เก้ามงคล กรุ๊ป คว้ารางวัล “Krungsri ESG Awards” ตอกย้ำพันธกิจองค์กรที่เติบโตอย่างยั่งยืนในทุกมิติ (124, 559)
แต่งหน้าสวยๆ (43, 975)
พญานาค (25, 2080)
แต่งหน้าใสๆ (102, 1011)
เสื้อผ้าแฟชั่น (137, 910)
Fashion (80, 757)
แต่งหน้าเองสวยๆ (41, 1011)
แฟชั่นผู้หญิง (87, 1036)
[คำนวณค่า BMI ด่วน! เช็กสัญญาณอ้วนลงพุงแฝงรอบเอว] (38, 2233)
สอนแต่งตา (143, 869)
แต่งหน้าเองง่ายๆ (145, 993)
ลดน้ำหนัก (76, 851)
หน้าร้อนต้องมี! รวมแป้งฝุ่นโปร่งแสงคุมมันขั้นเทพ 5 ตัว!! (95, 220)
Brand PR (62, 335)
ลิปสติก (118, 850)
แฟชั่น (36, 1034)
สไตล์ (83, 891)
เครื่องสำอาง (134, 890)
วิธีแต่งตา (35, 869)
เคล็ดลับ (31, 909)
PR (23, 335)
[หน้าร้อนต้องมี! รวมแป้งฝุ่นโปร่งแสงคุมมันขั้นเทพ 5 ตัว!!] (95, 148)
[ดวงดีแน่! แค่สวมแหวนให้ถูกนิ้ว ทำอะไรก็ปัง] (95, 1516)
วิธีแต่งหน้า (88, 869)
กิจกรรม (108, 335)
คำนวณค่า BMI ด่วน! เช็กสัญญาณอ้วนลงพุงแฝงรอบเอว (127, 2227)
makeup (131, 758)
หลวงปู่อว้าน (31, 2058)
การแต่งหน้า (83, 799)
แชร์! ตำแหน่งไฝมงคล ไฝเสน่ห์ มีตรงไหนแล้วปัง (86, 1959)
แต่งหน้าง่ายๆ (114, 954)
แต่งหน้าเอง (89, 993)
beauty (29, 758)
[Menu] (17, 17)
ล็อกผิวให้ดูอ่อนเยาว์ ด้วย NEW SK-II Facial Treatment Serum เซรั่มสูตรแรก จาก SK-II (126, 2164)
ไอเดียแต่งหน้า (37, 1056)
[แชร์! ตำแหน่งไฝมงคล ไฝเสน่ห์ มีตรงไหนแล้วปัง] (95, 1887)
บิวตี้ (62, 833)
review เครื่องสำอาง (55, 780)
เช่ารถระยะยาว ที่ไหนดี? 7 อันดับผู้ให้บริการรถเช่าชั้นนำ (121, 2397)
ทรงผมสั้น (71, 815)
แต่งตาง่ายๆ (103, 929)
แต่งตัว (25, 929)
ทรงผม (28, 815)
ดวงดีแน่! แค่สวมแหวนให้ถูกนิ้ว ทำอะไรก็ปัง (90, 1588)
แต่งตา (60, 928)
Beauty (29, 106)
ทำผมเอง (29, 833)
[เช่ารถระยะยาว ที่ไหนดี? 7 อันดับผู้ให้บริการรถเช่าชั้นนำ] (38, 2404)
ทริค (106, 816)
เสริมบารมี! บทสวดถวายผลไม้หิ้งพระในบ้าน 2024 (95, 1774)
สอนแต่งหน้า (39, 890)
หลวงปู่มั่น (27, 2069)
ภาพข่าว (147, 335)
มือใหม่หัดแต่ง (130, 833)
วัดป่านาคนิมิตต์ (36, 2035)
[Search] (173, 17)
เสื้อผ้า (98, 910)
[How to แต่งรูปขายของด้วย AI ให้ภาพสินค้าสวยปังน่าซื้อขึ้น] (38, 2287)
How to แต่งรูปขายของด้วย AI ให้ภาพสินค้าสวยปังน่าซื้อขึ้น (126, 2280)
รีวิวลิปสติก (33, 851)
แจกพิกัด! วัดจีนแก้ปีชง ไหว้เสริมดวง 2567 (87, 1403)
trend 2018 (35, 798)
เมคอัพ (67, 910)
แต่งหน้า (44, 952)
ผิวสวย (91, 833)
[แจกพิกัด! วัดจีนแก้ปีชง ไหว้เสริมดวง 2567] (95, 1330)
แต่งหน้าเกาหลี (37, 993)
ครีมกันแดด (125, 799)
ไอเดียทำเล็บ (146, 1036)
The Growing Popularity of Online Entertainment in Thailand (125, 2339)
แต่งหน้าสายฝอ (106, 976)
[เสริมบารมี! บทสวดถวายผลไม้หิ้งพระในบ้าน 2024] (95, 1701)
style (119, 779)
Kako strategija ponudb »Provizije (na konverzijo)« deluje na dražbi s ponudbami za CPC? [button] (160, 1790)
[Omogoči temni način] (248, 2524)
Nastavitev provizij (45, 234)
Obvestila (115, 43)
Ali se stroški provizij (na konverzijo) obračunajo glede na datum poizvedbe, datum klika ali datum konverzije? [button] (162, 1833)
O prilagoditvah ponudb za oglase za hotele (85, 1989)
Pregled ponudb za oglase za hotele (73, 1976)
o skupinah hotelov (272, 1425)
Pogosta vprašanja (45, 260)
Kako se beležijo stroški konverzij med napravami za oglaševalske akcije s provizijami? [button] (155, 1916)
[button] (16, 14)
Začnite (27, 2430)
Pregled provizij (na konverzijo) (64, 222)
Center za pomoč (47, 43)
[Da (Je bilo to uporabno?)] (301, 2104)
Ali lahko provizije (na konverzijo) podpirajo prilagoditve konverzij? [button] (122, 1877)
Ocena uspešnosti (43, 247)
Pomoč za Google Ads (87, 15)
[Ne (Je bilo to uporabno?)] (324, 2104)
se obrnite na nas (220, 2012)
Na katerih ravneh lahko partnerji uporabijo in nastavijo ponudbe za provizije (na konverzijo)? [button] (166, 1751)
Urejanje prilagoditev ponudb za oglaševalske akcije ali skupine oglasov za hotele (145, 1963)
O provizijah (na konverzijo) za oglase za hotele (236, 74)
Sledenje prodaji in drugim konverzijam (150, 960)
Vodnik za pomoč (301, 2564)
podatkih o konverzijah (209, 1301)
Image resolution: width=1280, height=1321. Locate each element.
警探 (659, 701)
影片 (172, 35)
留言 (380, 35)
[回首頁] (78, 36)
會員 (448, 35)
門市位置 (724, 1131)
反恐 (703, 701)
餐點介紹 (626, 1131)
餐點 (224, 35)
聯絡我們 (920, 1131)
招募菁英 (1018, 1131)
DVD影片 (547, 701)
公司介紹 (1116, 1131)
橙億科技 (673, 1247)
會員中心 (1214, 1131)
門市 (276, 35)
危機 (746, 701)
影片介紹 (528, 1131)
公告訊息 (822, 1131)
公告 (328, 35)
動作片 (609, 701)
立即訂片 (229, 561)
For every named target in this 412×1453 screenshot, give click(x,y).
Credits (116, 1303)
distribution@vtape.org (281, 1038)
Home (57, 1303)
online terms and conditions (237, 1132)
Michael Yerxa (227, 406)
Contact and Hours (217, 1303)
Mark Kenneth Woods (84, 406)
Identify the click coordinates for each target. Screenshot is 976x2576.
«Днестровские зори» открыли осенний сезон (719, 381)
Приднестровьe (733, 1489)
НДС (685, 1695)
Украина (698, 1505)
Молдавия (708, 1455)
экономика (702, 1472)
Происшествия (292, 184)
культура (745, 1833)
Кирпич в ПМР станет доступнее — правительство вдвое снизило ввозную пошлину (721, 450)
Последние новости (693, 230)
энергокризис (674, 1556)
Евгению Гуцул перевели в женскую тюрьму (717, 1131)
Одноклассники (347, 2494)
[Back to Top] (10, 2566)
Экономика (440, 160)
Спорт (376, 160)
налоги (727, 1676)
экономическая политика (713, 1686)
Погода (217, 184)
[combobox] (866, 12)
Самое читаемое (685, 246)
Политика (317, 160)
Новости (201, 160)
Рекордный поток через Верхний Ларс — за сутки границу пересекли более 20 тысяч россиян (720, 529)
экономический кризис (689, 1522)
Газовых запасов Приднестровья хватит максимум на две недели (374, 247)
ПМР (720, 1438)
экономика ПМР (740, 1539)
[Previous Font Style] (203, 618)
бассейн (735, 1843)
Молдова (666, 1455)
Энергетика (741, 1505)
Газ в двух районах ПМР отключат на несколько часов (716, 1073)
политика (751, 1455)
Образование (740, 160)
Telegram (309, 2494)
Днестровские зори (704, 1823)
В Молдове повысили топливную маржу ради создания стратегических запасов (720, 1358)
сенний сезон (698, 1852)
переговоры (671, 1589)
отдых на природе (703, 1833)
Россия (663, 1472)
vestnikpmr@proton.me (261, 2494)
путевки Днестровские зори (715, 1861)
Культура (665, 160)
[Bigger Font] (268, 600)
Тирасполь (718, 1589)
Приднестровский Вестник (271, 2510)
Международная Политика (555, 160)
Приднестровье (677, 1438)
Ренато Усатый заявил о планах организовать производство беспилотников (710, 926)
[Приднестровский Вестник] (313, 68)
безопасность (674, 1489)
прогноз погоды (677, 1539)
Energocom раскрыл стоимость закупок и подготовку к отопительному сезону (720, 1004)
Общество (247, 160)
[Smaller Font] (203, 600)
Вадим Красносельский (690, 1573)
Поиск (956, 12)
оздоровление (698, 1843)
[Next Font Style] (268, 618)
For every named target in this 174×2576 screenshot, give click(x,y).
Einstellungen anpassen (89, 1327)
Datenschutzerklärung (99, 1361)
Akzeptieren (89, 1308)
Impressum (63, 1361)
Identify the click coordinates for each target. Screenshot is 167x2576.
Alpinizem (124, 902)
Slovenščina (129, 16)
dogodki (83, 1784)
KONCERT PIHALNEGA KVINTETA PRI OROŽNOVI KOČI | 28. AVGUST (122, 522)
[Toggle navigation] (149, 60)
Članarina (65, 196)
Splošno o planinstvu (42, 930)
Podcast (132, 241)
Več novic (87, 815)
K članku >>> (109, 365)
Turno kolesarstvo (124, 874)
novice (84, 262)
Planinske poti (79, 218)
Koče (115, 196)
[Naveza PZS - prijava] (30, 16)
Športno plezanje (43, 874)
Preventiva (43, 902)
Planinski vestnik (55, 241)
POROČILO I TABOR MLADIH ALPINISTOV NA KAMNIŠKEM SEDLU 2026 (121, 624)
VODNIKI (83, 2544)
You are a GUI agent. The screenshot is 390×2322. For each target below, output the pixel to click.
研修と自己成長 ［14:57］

..............................

* **Description of the task**:
Give back exactly the lines above starting at the line where "Mark Kenneth Woods (84, 406)" appears and ending at the line where "политика (751, 1455)" appears, both included, with no other lines.

* **Task output**:
Mark Kenneth Woods (84, 406)
Identify the click coordinates for each target. Screenshot is 976x2576.
«Днестровские зори» открыли осенний сезон (719, 381)
Приднестровьe (733, 1489)
НДС (685, 1695)
Украина (698, 1505)
Молдавия (708, 1455)
экономика (702, 1472)
Происшествия (292, 184)
культура (745, 1833)
Кирпич в ПМР станет доступнее — правительство вдвое снизило ввозную пошлину (721, 450)
Последние новости (693, 230)
энергокризис (674, 1556)
Евгению Гуцул перевели в женскую тюрьму (717, 1131)
Одноклассники (347, 2494)
[Back to Top] (10, 2566)
Экономика (440, 160)
Спорт (376, 160)
налоги (727, 1676)
экономическая политика (713, 1686)
Погода (217, 184)
[combobox] (866, 12)
Самое читаемое (685, 246)
Политика (317, 160)
Новости (201, 160)
Рекордный поток через Верхний Ларс — за сутки границу пересекли более 20 тысяч россиян (720, 529)
экономический кризис (689, 1522)
Газовых запасов Приднестровья хватит максимум на две недели (374, 247)
ПМР (720, 1438)
экономика ПМР (740, 1539)
[Previous Font Style] (203, 618)
бассейн (735, 1843)
Молдова (666, 1455)
Энергетика (741, 1505)
Газ в двух районах ПМР отключат на несколько часов (716, 1073)
политика (751, 1455)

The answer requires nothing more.